- _Travail à faire_
A: Restituez le passage de l'extrait sur la mezouza qui s'ouvre sur les mots contenant « Il compare ce » et se referme sur « le régime nazi. ».
B: Reprenez l'extrait sur la mezouza en rédigeant ce qui suit sa dernière phrase.

- _Extrait du texte_
=====

Les voisins ont conclu que le cambriolage était un incident ponctuel et n’ont finalement pas donné suite à leur offre. Pourtant, assure Silverstein, le simple fait qu’ils se soient dits prêts à soutenir les Juifs de cette manière lui a réchauffé le coeur à un moment où tant de Juifs se sentent seuls et abandonnés par les non-Juifs de leur entourage.
Il compare ce moment à la scène de « Spartacus », film de 1960 dans lequel les compatriotes du héros s’identifient tous comme lui afin de protéger son identité. Cela n’est pas non plus sans rappeler le mythe selon lequel le roi du Danemark aurait porté une étoile jaune pour protéger les Juifs de son pays sous le régime nazi.
« Si tout le monde a une mezouza, alors personne ne devra retirer la sienne et il sera impossible d’identifier les Juifs à leur mezouza », explique-t-il.
Pour Silverstein, ce geste a quelque chose de plus déchirant encore. « Pour moi, c’est un peu annonciateur de ‘On te cachera dans notre grenier quand tu en auras besoin’. »

=====

- _Données enregistrées_
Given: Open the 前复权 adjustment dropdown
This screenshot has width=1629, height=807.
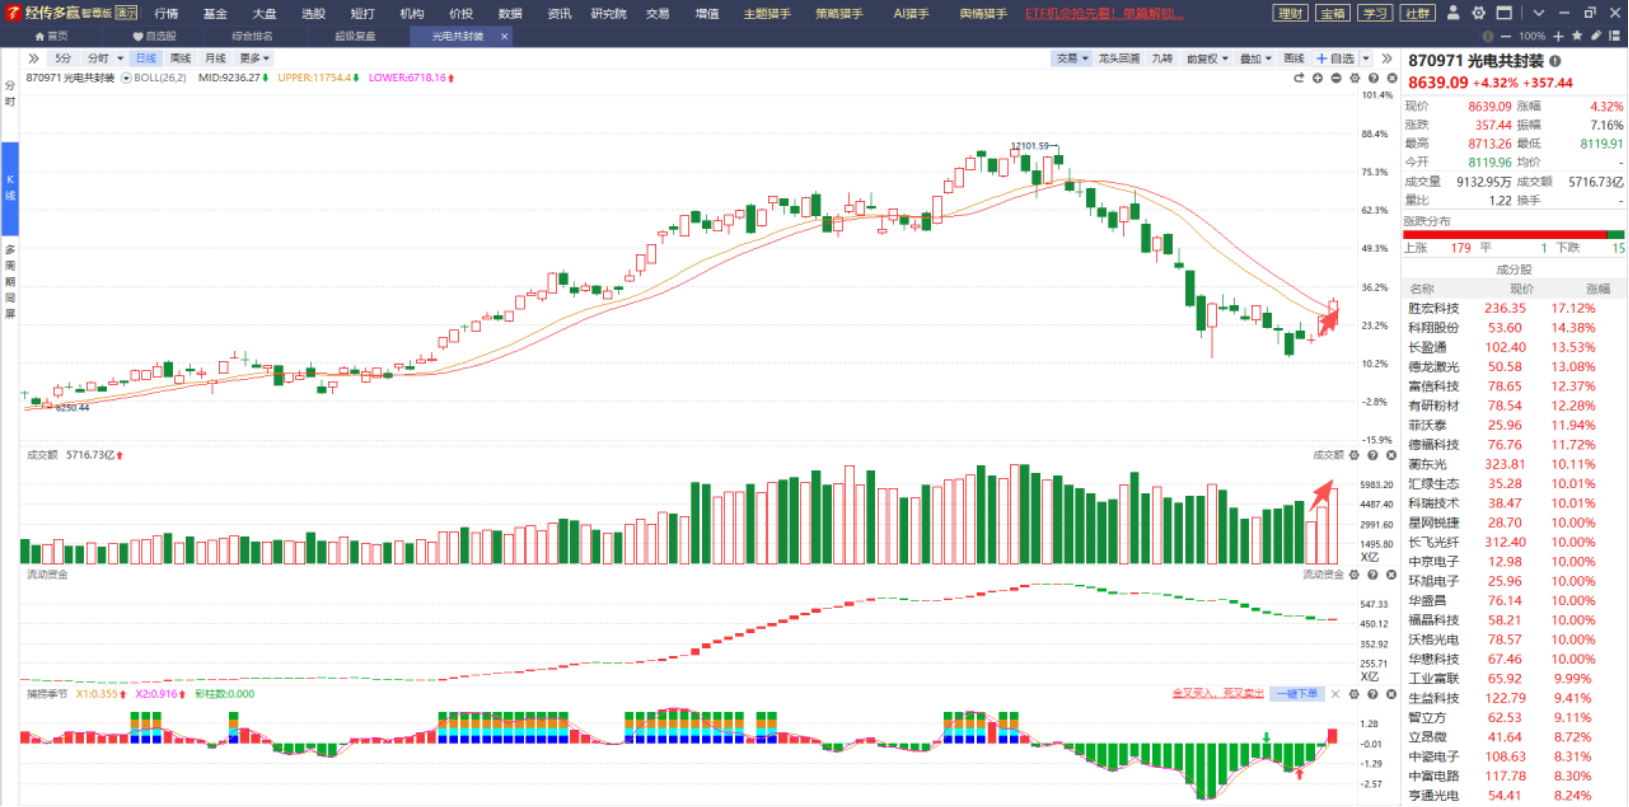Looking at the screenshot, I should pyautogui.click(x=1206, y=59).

=====

- _Réponses par tâche_
A:
Il compare ce moment à la scène de « Spartacus », film de 1960 dans lequel les compatriotes du héros s’identifient tous comme lui afin de protéger son identité. Cela n’est pas non plus sans rappeler le mythe selon lequel le roi du Danemark aurait porté une étoile jaune pour protéger les Juifs de son pays sous le régime nazi.

B:
La réaction de Silverstein fait écho aux échanges qui ont lieu dans tous les foyers et communautés juives dans le monde. Partout, l’antisémitisme a brutalement resurgi suite à la guerre entre Israël et le Hamas, qui a tué plus de 1 400 Israéliens dans une attaque terroriste le 7 octobre dernier et les Juifs se demandent si leur mezouza – ce petite boîtier contenant un passage de la Torah commandant aux Juifs d’inscrire ces mots sur les montants des portes de leur maison – les rend particulièrement vulnérables en indiquant clairement leur confession.
Dans certains endroits, comme à Studio City, il semble que les craintes soient justifiées. Au Canada, un couple de l’Ontario estime que la mezouza est un cadeau fait aux vandales qui ont peint des graffitis antisémites sur la porte de leur garage. Les Juifs de Paris et de Berlin qui ont exprimé leur inquiétude au sujet des étoiles de Davis peintes sur les bâtiments se demandent si ce ne sont pas les mezouzot qui ont informé les vandales.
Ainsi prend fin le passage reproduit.